Records shown →
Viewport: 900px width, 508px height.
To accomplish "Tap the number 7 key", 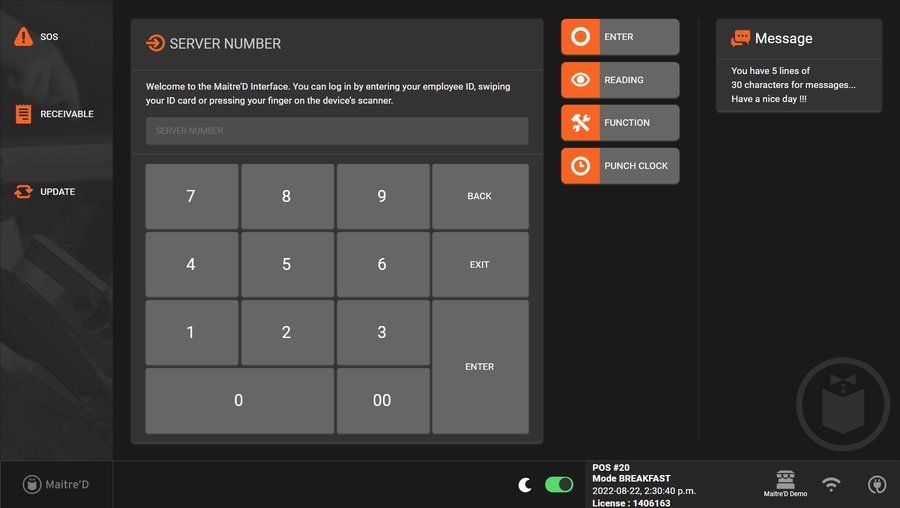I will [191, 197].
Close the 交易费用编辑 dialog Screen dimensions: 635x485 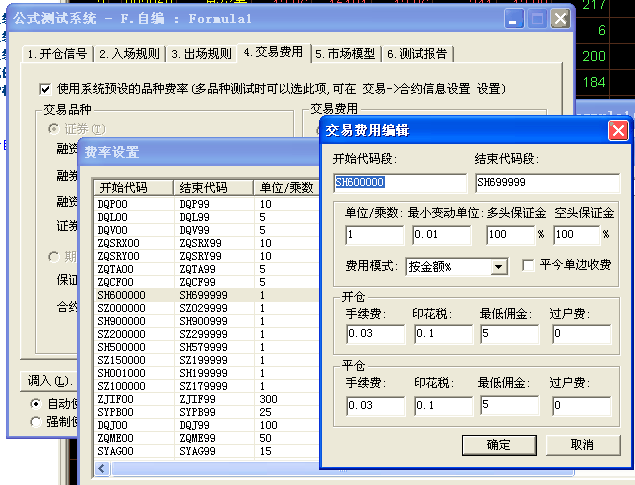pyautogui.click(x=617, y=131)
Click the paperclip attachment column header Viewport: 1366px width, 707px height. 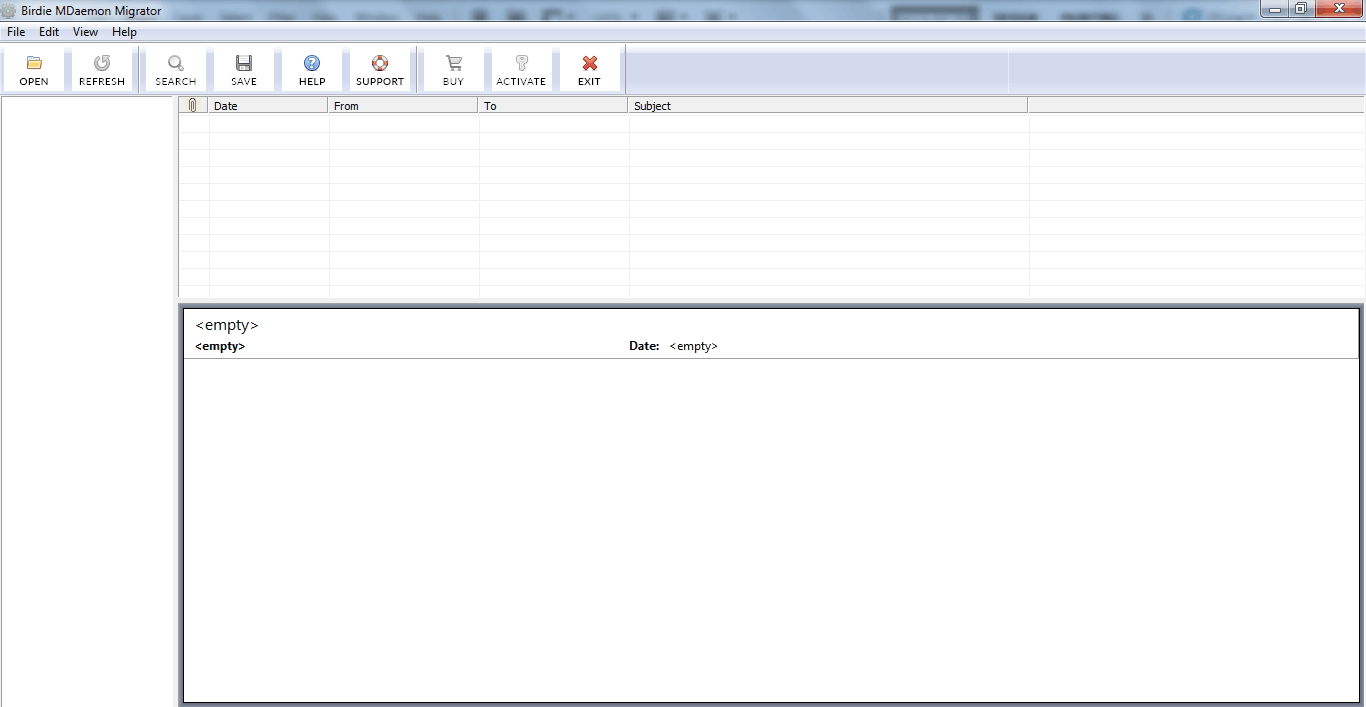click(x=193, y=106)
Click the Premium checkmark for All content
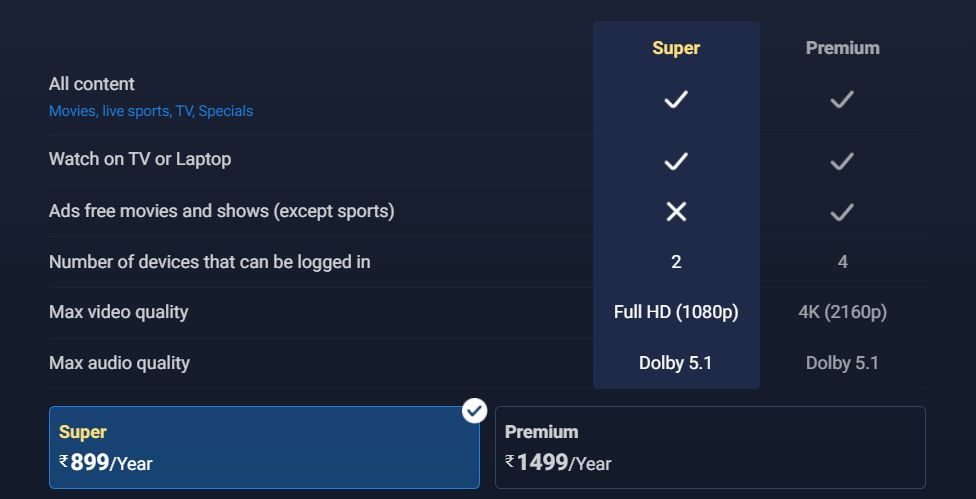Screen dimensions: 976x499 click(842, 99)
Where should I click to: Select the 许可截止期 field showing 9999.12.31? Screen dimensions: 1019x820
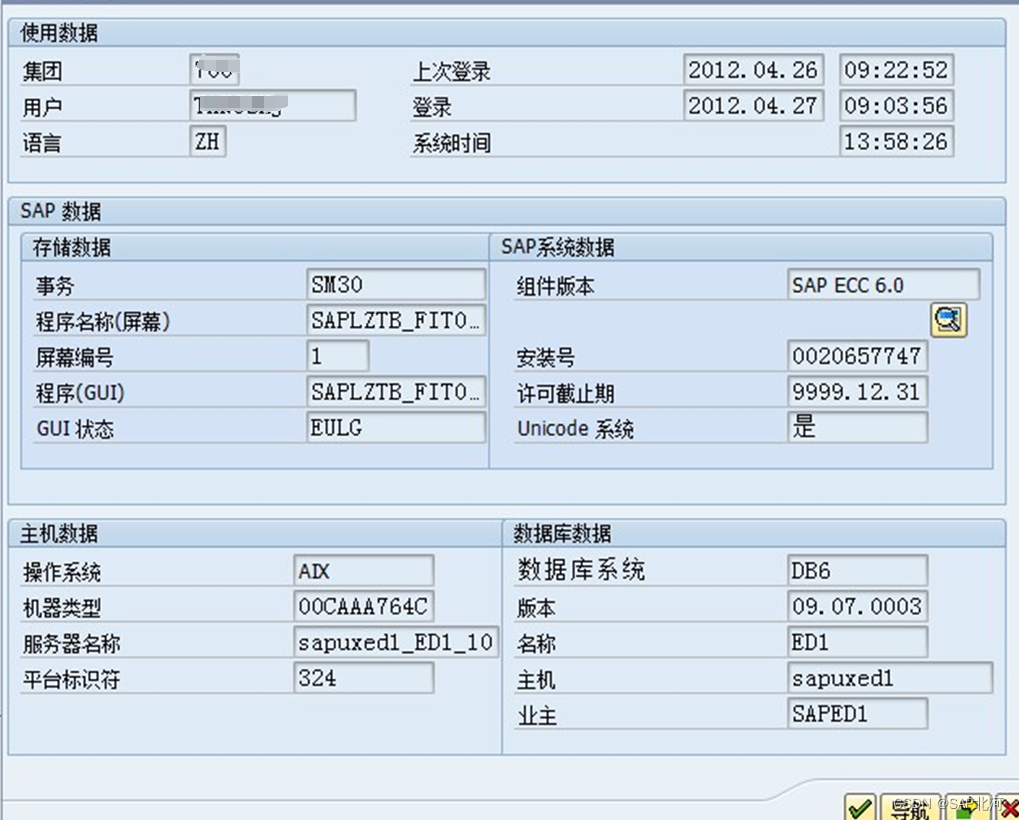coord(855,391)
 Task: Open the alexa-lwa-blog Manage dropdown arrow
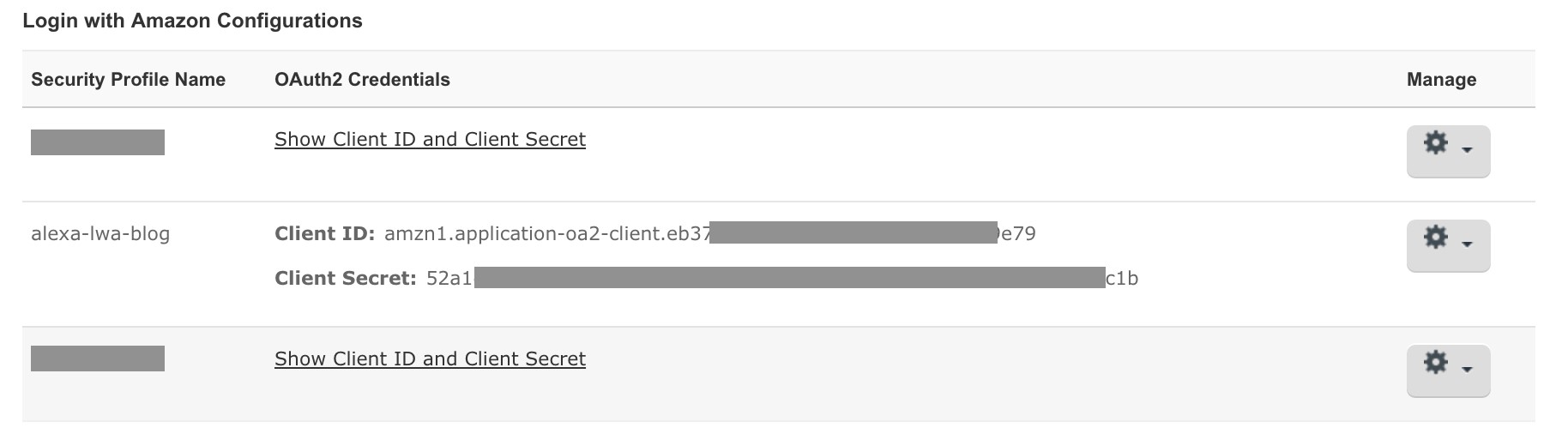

==

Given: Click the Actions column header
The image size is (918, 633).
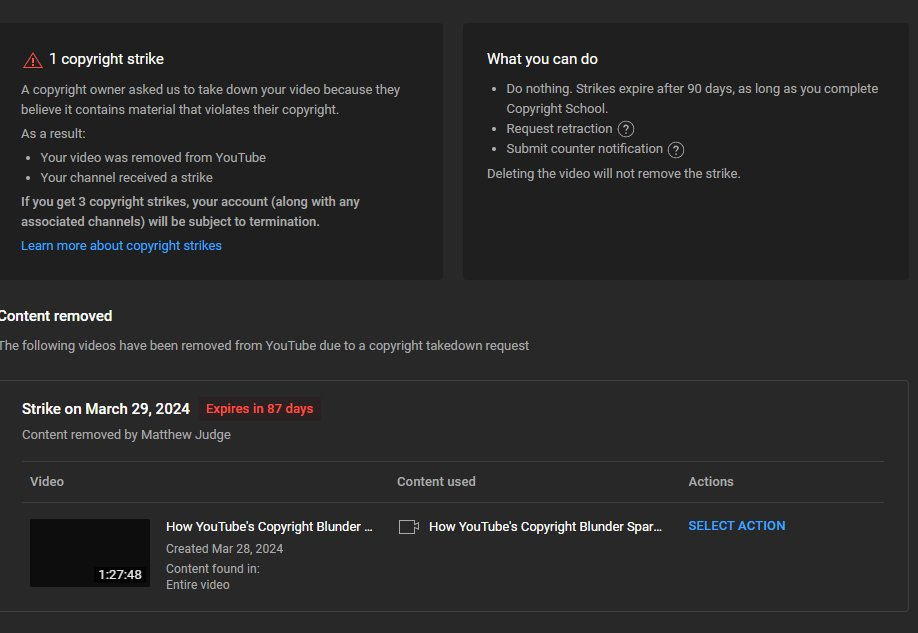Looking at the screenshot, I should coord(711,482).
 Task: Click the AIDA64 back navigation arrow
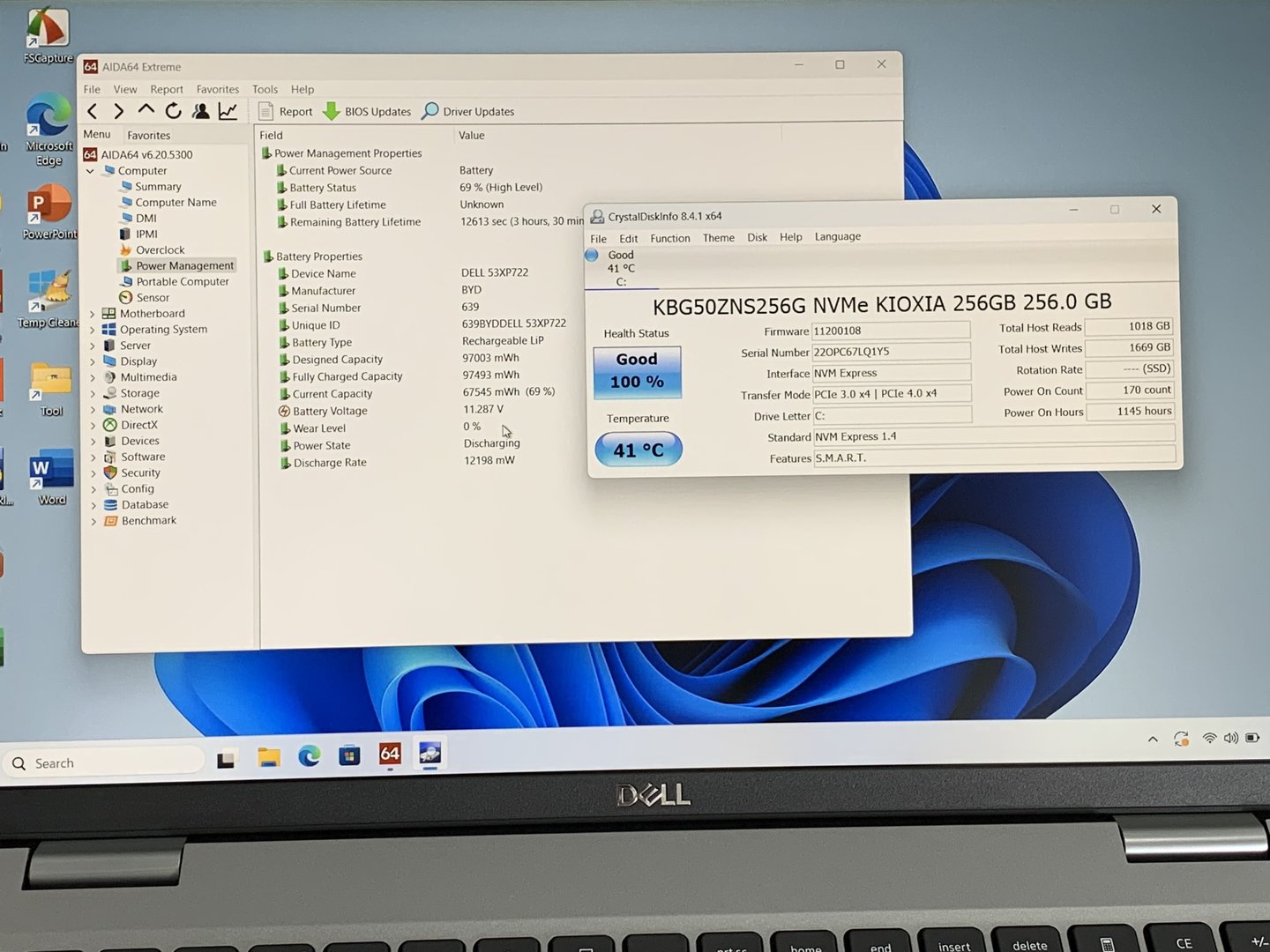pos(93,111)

Your objective → Above are some records. Output exactly the lines from the one that contains "Click the Premium checkmark for All content" to the one that contains "Task: Open the", keeping both, and omit the pictures.

Exercise output →
Click the Premium checkmark for All content
Screen dimensions: 976x499 click(842, 99)
Where should I click to: Select the 许可截止期 field showing 9999.12.31? Screen dimensions: 1019x820
coord(855,391)
 Task: Open the alexa-lwa-blog Manage dropdown arrow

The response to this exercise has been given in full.